🤖 AI Summary
This paper addresses the loose coupling between multimodal large language models (MLLMs) and world models (WMs), as well as the misalignment between semantic intent and dynamic state representations. To this end, we propose a task-aware bidirectional coupling framework. Methodologically, we design a forward semantic injection mechanism and a backward reward feedback mechanism to bridge the semantic and state spaces; introduce an encoder–world model–policy decoder architecture enabling dynamic joint learning and behavior adaptation; and incorporate dense text-conditioned rewards to achieve cross-modal alignment. Experiments demonstrate that our framework significantly outperforms existing methods in multi-task learning and cross-environment generalization, exhibiting superior stability and generalization capability.
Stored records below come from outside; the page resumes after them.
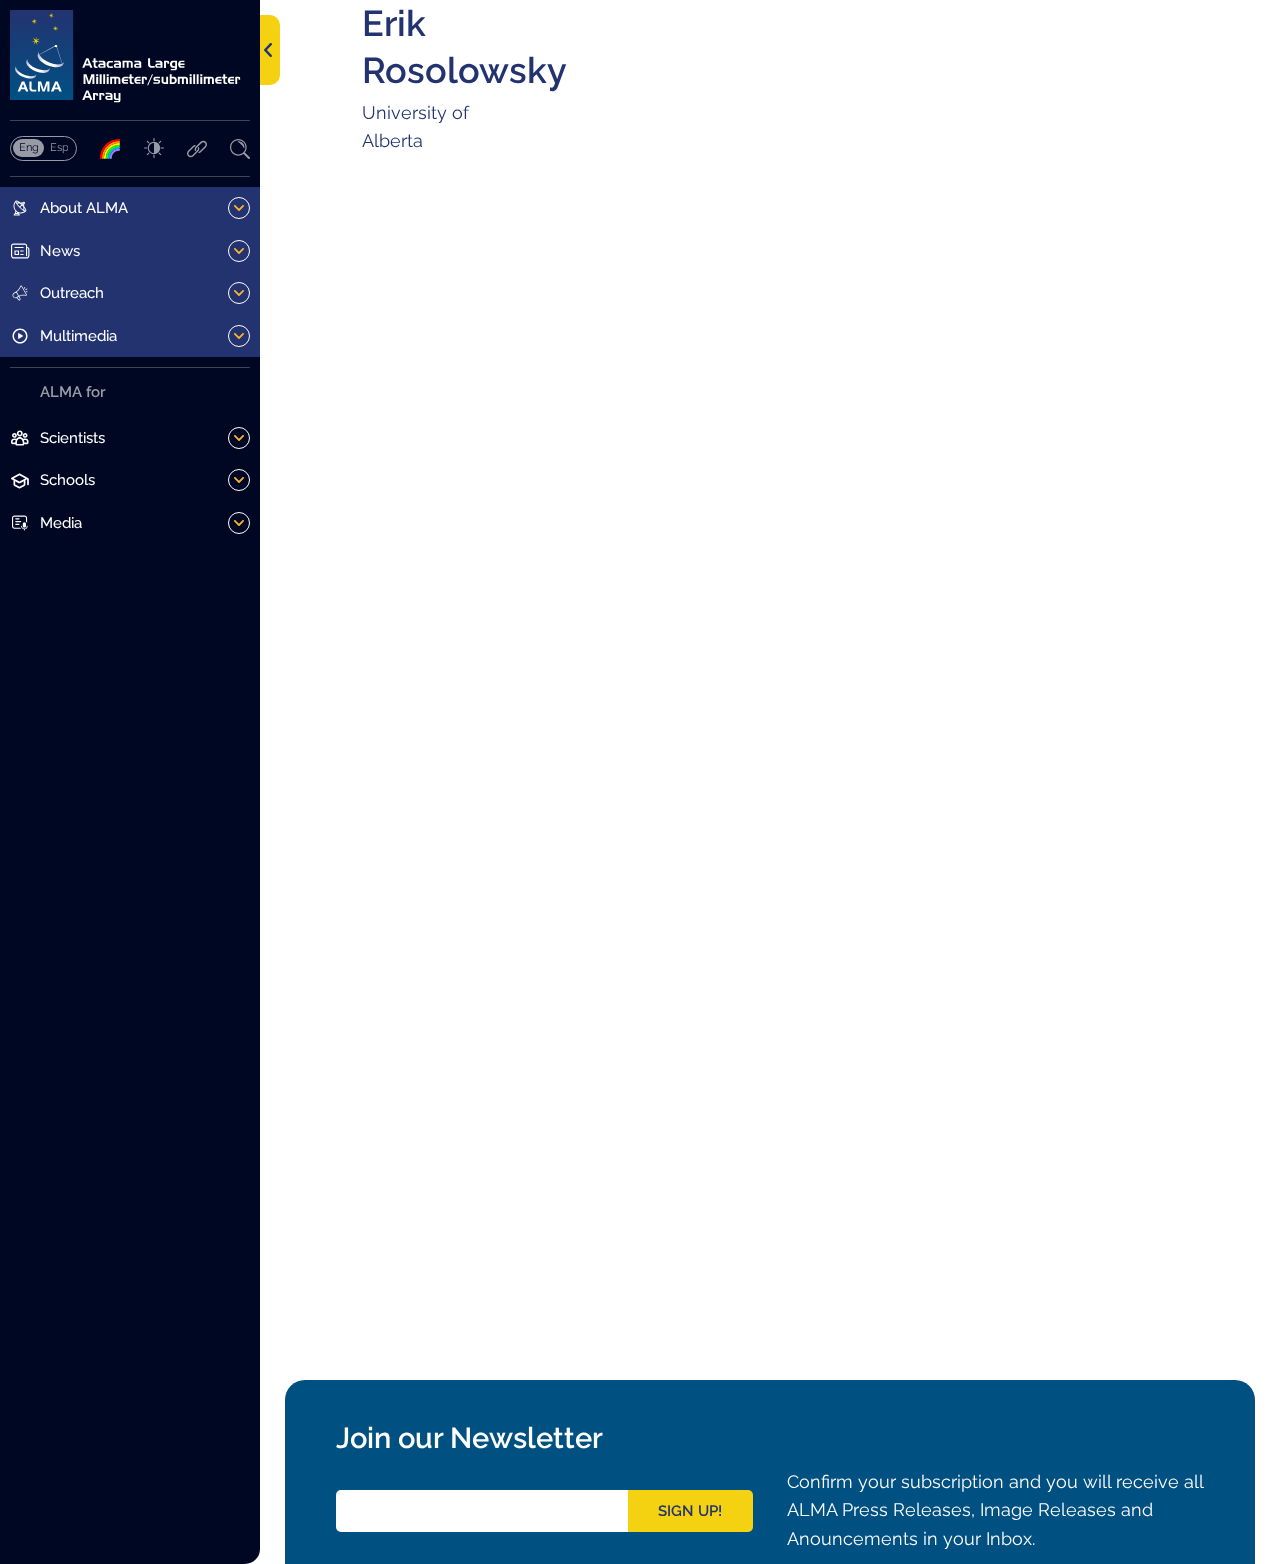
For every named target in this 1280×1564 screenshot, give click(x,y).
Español (59, 147)
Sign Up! (690, 1511)
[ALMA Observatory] (130, 56)
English (28, 147)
It establishes a novel paradigm for semantic-driven embodied agent modeling in open-world scenarios.
📝 Abstract
Building generalist embodied agents requires a unified system that can interpret multimodal goals, model environment dynamics, and execute reliable actions across diverse real-world tasks. Multimodal large language models (MLLMs) offer strong semantic priors and cross-modal generalization, while world models (WMs) provide actionable latent dynamics for prediction and control. Their combination holds promise for open-ended embodied intelligence, yet introduces two key challenges: (1) establishing a tight coupling between the semantic intent from MLLMs and the dynamic state representations within the WM's latent space, and (2) achieving task-aware adaptability that supports multi-task learning and cross-environment generalization. To address these limitations, we propose BiTAgent, a task-aware dynamic joint framework that enables bidirectional coupling between MLLMs and WMs. BiTAgent establishes two complementary pathways: a forward path that injects MLLM representations into the WM's latent space for semantically guided imagination, and a backward path where WM-generated feedback refines the MLLM's semantic space via dense text-conditioned rewards. This bidirectional interaction is realized through three synergistic components: Task-Aware Dynamic Joint Learning, Task-Aware Behavior Learning, and MLLM-WM Joint Optimization, which together harmonize semantic reasoning and dynamic prediction. Extensive experiments across multi-task and cross-environment settings demonstrate superior stability and generalization over state-of-the-art baselines, marking a step toward open-ended embodied learning.